• _Passage provided_:
▼
In this work, the CUDA programming model has been investigated and the three
sample algorithms matrix multiplication, discrete convolution and rolling ball have
been implemented. The results are throughout comparable as a speedup of more
than 100 is possible, but only for large instances. The CUBLAS library is not easy to
use as the programmer has to allocate memory manually and as it is not completely
optimised, as small-size problems are having a slow runtime. If the application to be
transformed to the GPU is memory intensive, a low speedup is expected caused by
memory latency. An advanced algorithm with a complex memory management is a
challenge for every experienced programmer even on the CPU, thus, a big speedup
is not really realistic.
A kernel with a high arithmetic intensity and low memory transactions is therefore
the best candidate for impressive speedups. The problem to solve has to be large
enough, to amortise the GPUs overhead and an accurate knowledge of the GPUs
hardware architecture is a must to gain runtime benefits.
▲
• _Stated task 1_: In the passage on CUDA GPU programming, which three sample algorithms were implemented?
• _Stated task 2_: Extend the passage on CUDA GPU programming with a few more sentences that follow on from its last line.
The listing isn't needed for anything here.

• _Data rows_:
▼
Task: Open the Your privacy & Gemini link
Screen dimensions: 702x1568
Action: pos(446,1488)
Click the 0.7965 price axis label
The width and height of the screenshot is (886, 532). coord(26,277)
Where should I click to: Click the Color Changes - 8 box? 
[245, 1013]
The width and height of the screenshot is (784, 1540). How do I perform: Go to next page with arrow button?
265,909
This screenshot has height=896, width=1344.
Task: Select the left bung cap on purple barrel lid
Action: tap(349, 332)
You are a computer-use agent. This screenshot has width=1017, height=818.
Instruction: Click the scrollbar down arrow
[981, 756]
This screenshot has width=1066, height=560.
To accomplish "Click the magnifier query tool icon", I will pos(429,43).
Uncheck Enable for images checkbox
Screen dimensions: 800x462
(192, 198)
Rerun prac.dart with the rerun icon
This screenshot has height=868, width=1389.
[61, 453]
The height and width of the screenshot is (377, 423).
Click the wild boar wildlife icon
▲
• _Expected output 1_: Matrix multiplication, discrete convolution and rolling ball.

• _Expected output 2_:
In all cases, better tools are necessary to specify the runtime structure of the ker-
nels for best performance. Some research on automated optimisations for the GPU
architecture should be worked on. A higher level API is needed to simplify pro-
gramming with CUDA. This API should include high-level data structures managing
concurrency, communication and synchronisation. The libraries for CUDA such as
CUBLAS are to be analysed, negative aspects should be discovered and consequently
performance should be improved. The bandwidth of one GPU may be sufficient but
we have to think about big clusters of GPUs, where bandwidth probably appears to
be a bottleneck. Finally, double precision and a standard implementation of IEEE-
754 floting point numbers should be a short-term goal, using the GPU as a reliable
numerical co-processor.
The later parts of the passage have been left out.